Production Monitoring – Industry 4.0

When I was invited to a design thinking workshop of the summer school of Lucerne – University of Applied Sciences and Arts, I made my first experience with the end user interaction part of Industry 4.0. It was an awesome week with a lot of great people and made me interested in the whole Industry 4.0 theme. So when we did projects in the lecture of cloud development I was sure to do a production monitoring project.

Industry 4.0

Before we talk about the Project itself, we should talk about the artificial word Industry 4.0. Industry 4.0 is meant to be part of the fourth industrial revolution and originated from a German strategy project. Where as computer earlier had mostly executional tasks, like painting robots in the automobile sector, the focus now changed to more observing and strategic decision making tasks.

From a computer science point of view we got three major points to cover regarding the factory and product. It is important, that we’re not talking about user analytics in a marketing kind of way.

Production Monitoring is about increasing the efficiency. We are collecting any data from the manufacturing itself and store it in a database. With the information we can

  1. check if our deviation exceeds a certain threshold
  2. make a more accurate expected profit calculation independent for every product
  3. sort them into different quality’s and increase the yield of high quality products through matching parts
As a result we can decide if it would be more profitable to continue the manufacturing or to recycle it and as a side effect, our product recalls can be way more specific.

End user interaction is about the services we offer with our products. For example if we produce large coffee machines for cafes, we might want to add an app to find our machines, pre-order and online pay the coffee. This will keep our customers happy and is a bonus reason to buy the product.

Usage analytics is the most important part and the reason why Industry 4.0 is sometimes called disruptive (A technology is called disruptive if it is so much better in something that it will repress every other technology in this field). We are trying to understand how the customers are using our product, to develop a better fitting successor. It is a chance and a threat, because if you are realizing that 90% of your customers are using only 2 of 10 features of your product, but the other 8 features cost 80% of your development founds than you know what to do. If you realize that you’re loosing customers because your competitor usage analytics is bearing fruits and you have not started with your own yet, then you will have a hard time, because it will take at least 2 product iterations to get a feeling for what your customers want.

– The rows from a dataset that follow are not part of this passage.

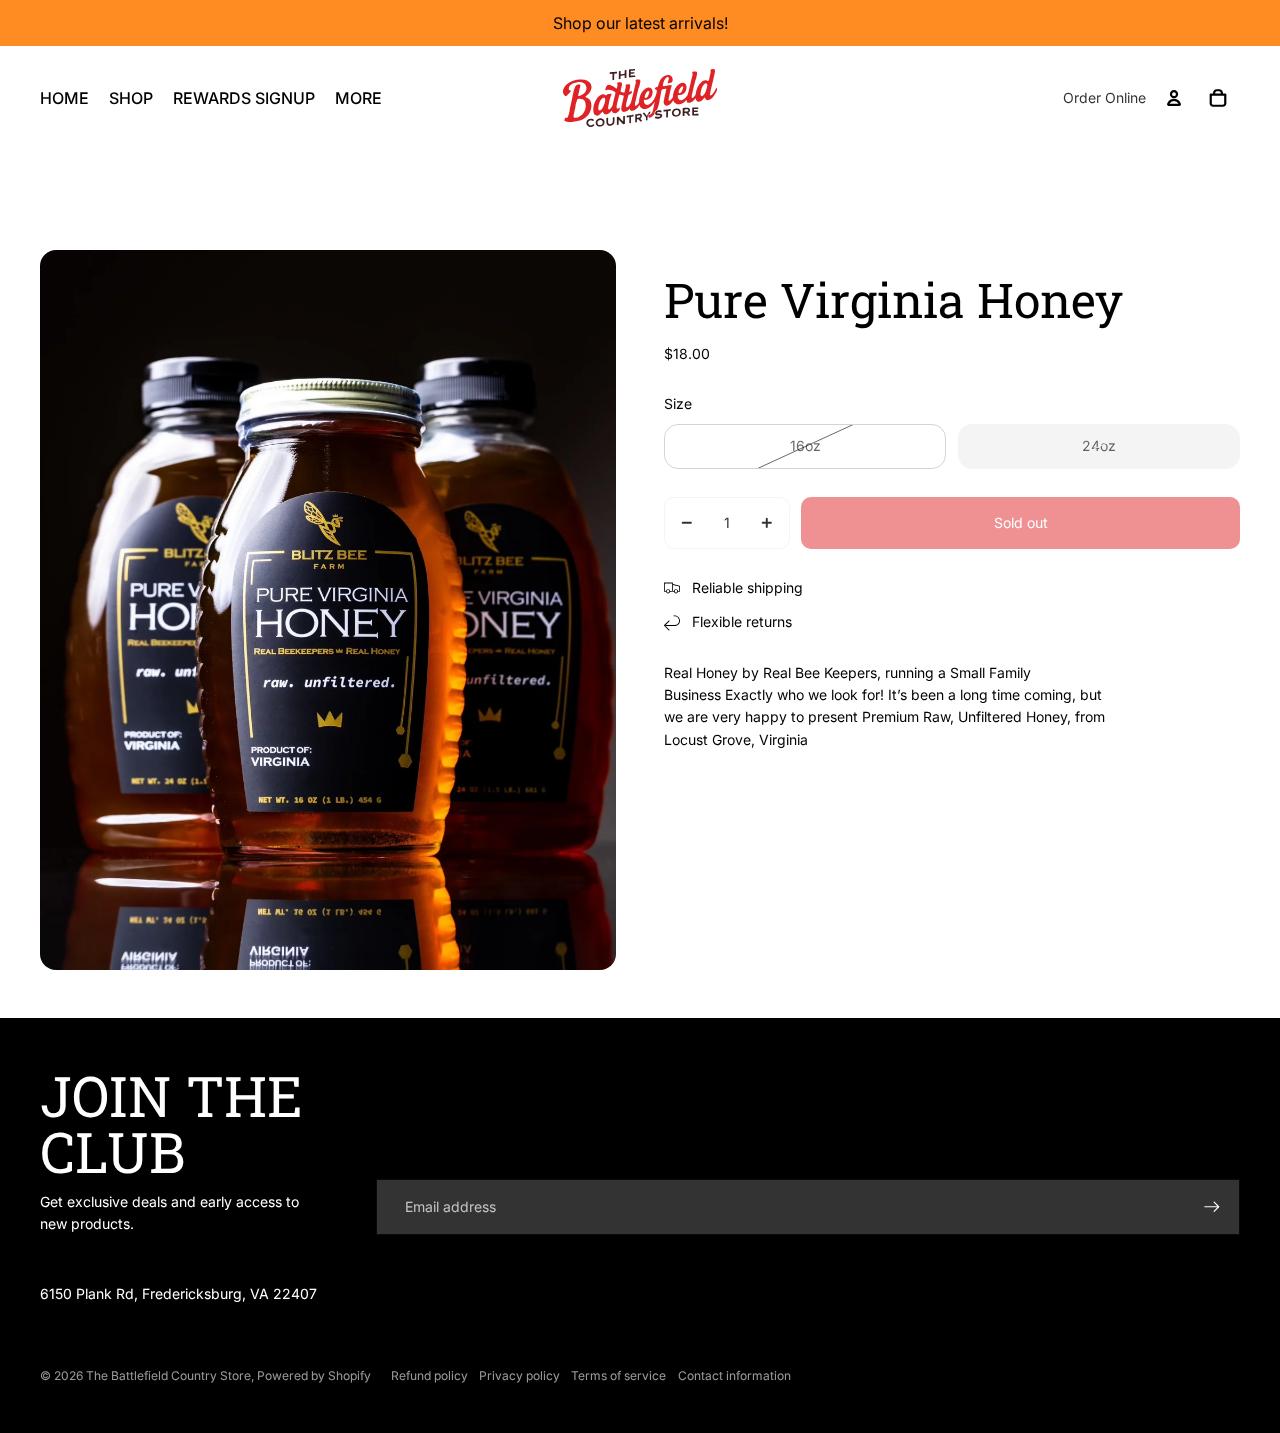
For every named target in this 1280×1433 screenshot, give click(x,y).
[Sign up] (1212, 1207)
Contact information (734, 1375)
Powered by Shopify (314, 1375)
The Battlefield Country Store (168, 1375)
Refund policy (429, 1375)
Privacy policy (519, 1375)
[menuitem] (358, 98)
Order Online (1104, 97)
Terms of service (618, 1375)
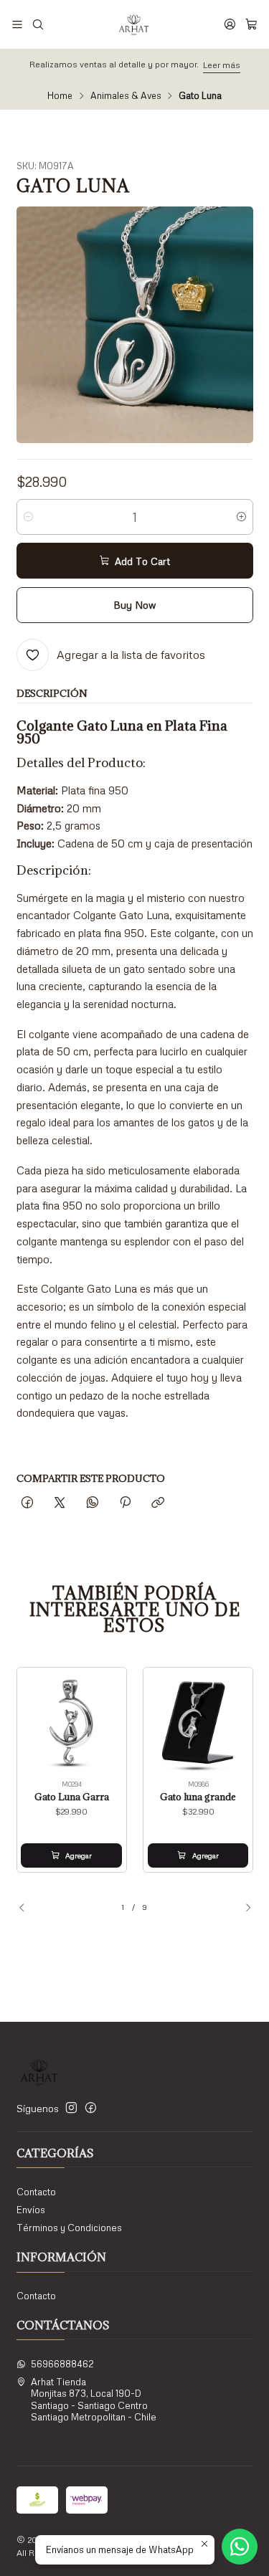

In summary in Industry 4.0 we try to get as much information as we can to be more efficient and create better fitting products.

Production monitoring project:

My project was a proof of concept production monitoring software. I wanted to show how easy it is to create such a program and what are the things to keep in mind. I used multiple Raspberry Pi to simulate production machines, wrote a java back-end, deployed it as a Amazon Web Services (AWS) Lambda function (serverless function) and deployed a Maria DB.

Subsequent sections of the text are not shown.